Nor can it help to have President Trump tweeting things like: “If NFL fans refuse to go to games until players stop disrespecting our Flag & Country, you will see change take place fast. Fire or suspend!”

As a business owner, I get how troubling it must be to have employees to whom you pay good money making inflammatory statements on the job, protests that harm your business and receive in-depth coverage on national television.

 Most business owners would prefer not to offend potential customers. Nor do they want to offend their employees, human beings whose morale and productivity may suffer when they hate the boss and the place where they work.

Finally, there’s the fan’s side.

 “All my years being in the league, I never received more emotional mail from people than I did about that issue,” Giants owner John Mara told Sports Illustrated last season. “If any of your players ever do that, we are never coming to another Giants game.
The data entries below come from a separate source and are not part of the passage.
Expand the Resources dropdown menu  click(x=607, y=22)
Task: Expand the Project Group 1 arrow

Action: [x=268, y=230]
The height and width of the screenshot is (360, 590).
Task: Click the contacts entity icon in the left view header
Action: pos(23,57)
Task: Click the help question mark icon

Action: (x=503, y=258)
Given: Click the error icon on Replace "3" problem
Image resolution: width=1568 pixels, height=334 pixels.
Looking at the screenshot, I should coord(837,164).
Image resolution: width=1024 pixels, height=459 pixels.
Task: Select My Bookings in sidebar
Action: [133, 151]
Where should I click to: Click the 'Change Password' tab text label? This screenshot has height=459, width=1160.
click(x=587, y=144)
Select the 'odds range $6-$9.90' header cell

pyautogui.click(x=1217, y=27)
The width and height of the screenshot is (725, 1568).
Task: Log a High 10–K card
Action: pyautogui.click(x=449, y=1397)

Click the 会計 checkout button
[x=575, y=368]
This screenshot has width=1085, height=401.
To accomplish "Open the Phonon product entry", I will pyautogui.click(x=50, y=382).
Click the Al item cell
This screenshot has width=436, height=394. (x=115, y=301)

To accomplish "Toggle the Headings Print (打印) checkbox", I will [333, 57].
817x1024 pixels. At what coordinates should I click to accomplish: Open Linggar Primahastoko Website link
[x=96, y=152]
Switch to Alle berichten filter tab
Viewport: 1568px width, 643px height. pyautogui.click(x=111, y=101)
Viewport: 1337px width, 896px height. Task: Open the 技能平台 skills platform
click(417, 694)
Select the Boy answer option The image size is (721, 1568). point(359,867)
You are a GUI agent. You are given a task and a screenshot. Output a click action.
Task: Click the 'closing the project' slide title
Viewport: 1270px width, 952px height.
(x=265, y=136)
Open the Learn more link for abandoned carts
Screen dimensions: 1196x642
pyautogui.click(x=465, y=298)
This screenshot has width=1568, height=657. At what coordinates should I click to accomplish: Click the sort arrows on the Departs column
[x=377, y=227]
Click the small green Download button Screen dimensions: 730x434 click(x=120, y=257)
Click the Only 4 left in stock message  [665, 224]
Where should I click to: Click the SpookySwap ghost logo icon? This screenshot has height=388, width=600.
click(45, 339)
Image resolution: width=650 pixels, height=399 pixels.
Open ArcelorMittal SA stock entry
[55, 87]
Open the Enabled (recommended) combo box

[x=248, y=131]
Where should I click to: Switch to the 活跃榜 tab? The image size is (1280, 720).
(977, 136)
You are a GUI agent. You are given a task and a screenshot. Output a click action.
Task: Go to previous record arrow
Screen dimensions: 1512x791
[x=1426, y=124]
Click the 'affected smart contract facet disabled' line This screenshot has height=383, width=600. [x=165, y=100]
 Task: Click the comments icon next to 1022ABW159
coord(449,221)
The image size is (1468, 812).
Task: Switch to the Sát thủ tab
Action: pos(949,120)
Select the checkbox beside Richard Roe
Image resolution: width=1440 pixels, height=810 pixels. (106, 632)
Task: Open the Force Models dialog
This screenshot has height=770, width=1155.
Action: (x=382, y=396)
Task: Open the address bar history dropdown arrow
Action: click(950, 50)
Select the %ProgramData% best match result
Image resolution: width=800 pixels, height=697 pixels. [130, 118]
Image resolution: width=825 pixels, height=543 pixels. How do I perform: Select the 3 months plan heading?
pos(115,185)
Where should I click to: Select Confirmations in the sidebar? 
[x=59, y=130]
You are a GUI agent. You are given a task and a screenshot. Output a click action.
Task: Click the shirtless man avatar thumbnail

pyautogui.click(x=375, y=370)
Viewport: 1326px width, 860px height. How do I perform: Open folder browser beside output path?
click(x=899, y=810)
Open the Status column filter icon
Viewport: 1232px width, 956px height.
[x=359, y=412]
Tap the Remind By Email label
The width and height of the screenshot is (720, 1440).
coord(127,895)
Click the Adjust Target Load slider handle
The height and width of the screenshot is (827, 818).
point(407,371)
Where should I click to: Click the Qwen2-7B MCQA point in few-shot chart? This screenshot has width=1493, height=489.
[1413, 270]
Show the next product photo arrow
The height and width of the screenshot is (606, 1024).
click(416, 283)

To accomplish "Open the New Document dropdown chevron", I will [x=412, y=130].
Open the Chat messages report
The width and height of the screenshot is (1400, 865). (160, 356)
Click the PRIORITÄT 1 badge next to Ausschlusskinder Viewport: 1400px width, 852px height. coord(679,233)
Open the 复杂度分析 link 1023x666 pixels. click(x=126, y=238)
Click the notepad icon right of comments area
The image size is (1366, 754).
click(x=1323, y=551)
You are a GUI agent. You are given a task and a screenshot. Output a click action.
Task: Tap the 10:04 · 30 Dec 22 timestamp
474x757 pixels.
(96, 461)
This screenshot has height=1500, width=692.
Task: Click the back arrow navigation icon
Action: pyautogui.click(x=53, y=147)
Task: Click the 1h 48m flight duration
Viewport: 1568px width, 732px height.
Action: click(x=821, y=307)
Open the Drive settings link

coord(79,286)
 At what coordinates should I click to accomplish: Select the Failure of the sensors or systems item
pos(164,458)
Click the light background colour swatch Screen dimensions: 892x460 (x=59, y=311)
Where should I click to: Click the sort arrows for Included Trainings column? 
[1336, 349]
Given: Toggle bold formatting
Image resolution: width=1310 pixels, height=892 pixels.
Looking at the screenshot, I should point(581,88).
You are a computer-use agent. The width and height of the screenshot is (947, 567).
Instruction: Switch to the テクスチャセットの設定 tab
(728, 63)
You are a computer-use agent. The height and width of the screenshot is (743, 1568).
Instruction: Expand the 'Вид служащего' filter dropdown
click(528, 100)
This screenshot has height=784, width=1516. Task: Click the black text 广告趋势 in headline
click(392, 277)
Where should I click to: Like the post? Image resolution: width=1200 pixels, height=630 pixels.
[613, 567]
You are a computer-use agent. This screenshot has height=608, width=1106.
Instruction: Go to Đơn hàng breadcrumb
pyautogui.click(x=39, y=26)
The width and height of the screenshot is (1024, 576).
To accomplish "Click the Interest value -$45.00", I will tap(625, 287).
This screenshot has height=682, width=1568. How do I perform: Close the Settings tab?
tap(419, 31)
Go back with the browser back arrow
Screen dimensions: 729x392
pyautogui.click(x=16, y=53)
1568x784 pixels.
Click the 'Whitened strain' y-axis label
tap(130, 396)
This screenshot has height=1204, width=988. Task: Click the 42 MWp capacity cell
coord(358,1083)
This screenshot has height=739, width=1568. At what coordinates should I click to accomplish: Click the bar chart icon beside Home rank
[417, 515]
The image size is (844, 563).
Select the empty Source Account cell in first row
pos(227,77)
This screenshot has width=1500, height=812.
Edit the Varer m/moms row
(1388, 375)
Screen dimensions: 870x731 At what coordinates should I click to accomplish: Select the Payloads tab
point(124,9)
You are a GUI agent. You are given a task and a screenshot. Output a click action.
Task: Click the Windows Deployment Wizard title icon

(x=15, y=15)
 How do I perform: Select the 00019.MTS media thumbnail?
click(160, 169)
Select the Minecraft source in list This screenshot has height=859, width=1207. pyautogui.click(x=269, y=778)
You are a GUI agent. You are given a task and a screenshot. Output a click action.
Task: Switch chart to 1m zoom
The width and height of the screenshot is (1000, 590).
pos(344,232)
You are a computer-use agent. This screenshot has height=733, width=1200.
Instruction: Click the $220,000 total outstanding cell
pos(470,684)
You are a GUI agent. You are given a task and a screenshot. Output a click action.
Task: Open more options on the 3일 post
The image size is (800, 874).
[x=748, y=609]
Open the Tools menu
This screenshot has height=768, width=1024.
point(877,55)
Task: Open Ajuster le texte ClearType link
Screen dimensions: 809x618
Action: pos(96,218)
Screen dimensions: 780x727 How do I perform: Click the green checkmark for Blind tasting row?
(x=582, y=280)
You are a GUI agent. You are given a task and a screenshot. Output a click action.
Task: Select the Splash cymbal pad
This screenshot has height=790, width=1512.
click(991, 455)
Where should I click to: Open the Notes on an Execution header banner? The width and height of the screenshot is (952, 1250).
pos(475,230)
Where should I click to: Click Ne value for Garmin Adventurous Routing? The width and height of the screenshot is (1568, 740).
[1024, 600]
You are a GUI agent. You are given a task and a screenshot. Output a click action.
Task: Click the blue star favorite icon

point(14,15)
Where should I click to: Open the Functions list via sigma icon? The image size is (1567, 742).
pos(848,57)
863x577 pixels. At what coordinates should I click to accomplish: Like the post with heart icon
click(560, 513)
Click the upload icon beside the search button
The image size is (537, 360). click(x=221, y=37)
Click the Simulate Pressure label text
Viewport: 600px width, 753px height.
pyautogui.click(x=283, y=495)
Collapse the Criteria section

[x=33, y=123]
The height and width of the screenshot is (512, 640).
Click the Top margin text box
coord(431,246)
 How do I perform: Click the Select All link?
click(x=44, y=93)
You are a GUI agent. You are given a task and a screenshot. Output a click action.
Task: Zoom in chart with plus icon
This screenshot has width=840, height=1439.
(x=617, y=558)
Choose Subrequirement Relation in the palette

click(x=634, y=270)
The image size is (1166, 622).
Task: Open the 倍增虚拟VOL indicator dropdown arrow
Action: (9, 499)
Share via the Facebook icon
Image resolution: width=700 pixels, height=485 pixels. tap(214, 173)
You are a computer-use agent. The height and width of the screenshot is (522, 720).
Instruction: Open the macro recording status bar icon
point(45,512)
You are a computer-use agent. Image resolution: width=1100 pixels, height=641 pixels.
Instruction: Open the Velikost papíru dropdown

It wasn’t one or two letters. It was a lot.”

Not every football fan sees it that way.

 At various points in the past two seasons, Colin Kaepernick’s jersey has been near the top in sales among NFL players, despite the fact that he opted out of his 49ers contract in March 2017 and has remained unemployed ever since.

To some NFL lovers and some fellow players, Kaepernick is a noble warrior for social justice in the mold of Muhammad Ali and track stars Tommie Smith and John Carlos, Olympic medalists who raised gloved fists while being honored atop the winners’ podium in 1968.

 These fans see athletes who use their jobs as a platform to speak out against wrongs not as brand-killers, but as heroes.

Me? I see a complex issue that can’t be solved without a series of deeply felt discussions about race, civil rights, workplace respect and the relationship between employers and employees.

And I see two minutes each week that’s far more dramatic than anything the Arizona Cardinals will do on the football field during an actual NFL game.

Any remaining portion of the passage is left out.